■ **TASK OBJECTIVE**: Each line below should be quoted exactly, please.

■ **RECORDS FOR THIS TASK**:
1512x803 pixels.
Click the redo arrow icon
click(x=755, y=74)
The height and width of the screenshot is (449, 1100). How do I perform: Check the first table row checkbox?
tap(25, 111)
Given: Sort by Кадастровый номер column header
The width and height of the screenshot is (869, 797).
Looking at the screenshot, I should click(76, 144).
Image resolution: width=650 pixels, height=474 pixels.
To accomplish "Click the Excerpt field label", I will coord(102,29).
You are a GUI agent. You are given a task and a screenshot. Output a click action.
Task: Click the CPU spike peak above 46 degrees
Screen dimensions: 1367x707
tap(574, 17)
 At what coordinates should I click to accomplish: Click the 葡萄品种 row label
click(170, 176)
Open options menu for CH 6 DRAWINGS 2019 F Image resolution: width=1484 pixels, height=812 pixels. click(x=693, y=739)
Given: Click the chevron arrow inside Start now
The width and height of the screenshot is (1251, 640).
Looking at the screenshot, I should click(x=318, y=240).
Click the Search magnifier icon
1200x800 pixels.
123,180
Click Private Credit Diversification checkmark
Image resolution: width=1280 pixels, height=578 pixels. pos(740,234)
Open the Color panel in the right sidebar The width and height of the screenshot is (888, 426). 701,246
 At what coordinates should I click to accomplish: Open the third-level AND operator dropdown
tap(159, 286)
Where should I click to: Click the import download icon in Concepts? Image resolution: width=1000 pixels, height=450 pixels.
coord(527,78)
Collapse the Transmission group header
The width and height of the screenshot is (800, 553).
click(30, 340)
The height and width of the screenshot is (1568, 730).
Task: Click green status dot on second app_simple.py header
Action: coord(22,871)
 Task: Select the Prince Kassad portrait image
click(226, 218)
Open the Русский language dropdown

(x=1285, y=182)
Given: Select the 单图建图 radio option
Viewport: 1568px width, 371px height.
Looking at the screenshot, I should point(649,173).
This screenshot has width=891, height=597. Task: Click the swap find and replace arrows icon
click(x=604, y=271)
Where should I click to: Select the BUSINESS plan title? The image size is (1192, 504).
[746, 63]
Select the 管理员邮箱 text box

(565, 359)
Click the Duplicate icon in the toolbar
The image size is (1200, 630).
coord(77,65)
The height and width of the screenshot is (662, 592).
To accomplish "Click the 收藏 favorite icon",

■ **RESULT OF THE EXERCISE**:
1512x803 pixels.
Click the redo arrow icon
click(x=755, y=74)
The height and width of the screenshot is (449, 1100). How do I perform: Check the first table row checkbox?
tap(25, 111)
Given: Sort by Кадастровый номер column header
The width and height of the screenshot is (869, 797).
Looking at the screenshot, I should click(76, 144).
Image resolution: width=650 pixels, height=474 pixels.
To accomplish "Click the Excerpt field label", I will coord(102,29).
You are a GUI agent. You are given a task and a screenshot. Output a click action.
Task: Click the CPU spike peak above 46 degrees
Screen dimensions: 1367x707
tap(574, 17)
 At what coordinates should I click to accomplish: Click the 葡萄品种 row label
click(170, 176)
Open options menu for CH 6 DRAWINGS 2019 F Image resolution: width=1484 pixels, height=812 pixels. click(x=693, y=739)
Given: Click the chevron arrow inside Start now
The width and height of the screenshot is (1251, 640).
Looking at the screenshot, I should click(x=318, y=240).
Click the Search magnifier icon
1200x800 pixels.
123,180
Click Private Credit Diversification checkmark
Image resolution: width=1280 pixels, height=578 pixels. pos(740,234)
Open the Color panel in the right sidebar The width and height of the screenshot is (888, 426). 701,246
 At what coordinates should I click to accomplish: Open the third-level AND operator dropdown
tap(159, 286)
Where should I click to: Click the import download icon in Concepts? Image resolution: width=1000 pixels, height=450 pixels.
coord(527,78)
Collapse the Transmission group header
The width and height of the screenshot is (800, 553).
click(30, 340)
The height and width of the screenshot is (1568, 730).
Task: Click green status dot on second app_simple.py header
Action: coord(22,871)
 Task: Select the Prince Kassad portrait image
click(226, 218)
Open the Русский language dropdown

(x=1285, y=182)
Given: Select the 单图建图 radio option
Viewport: 1568px width, 371px height.
Looking at the screenshot, I should point(649,173).
This screenshot has width=891, height=597. Task: Click the swap find and replace arrows icon
click(x=604, y=271)
Where should I click to: Select the BUSINESS plan title? The image size is (1192, 504).
[746, 63]
Select the 管理员邮箱 text box

(565, 359)
Click the Duplicate icon in the toolbar
The image size is (1200, 630).
coord(77,65)
The height and width of the screenshot is (662, 592).
To accomplish "Click the 收藏 favorite icon",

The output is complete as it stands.